1,3-Dipolar Cycloaddition in Water

The use of water in organic synthesis has stimulated several applications. Despite water's unique properties, it is still not commonly used as most organic compounds do not dissolve in water, meaning that a cosolvent is needed to increase solubility. This choice tends to diminish the advantages of low cost, no-toxicity, ease workup, and product isolation in water. Therefore, organic synthesis in aqueous media includes a large number of reactions that are performed both in homogeneous and in heterogeneous conditions (Chanda and Fokin, 2009).

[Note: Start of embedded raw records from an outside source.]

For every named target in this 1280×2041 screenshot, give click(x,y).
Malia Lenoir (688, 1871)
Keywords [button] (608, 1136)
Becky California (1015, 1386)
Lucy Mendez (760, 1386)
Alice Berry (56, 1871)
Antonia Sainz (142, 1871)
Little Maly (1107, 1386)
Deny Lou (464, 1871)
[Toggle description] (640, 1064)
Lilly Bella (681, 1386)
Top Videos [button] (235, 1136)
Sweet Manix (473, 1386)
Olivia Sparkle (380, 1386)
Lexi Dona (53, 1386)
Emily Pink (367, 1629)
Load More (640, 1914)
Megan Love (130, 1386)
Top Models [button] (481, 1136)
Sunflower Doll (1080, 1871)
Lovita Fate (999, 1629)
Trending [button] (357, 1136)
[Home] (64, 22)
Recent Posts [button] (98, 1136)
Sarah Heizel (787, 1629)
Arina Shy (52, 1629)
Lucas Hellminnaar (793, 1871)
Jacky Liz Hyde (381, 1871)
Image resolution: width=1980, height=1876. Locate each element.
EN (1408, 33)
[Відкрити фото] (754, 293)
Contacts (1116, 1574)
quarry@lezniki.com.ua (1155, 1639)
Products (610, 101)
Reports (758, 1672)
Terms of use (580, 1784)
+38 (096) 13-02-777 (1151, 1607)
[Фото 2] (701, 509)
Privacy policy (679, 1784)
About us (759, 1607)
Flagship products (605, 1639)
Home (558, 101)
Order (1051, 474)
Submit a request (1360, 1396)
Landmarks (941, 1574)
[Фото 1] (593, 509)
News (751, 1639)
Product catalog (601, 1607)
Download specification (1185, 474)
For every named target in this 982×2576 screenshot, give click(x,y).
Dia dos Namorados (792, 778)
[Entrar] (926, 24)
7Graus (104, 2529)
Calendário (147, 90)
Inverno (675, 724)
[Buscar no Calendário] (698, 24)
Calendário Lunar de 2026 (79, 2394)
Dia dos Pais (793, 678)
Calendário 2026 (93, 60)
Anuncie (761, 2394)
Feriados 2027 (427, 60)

As described by Sharpless et al. in their study of pericyclic cycloaddition, such reactions often benefit from working in water even when the organic reactants are insoluble in the aqueous phase. In fact, this substantial rate acceleration can be due to “on water” conditions that are created when insoluble reactants are stirred in an aqueous suspension (Narayan et al., 2005). This concept has been studied and applied to several different reactions. Even when the rate acceleration is negligible, this approach can still be considered successful as it makes product isolation easier and improves safety thanks to water's high redox stability and heat capacity.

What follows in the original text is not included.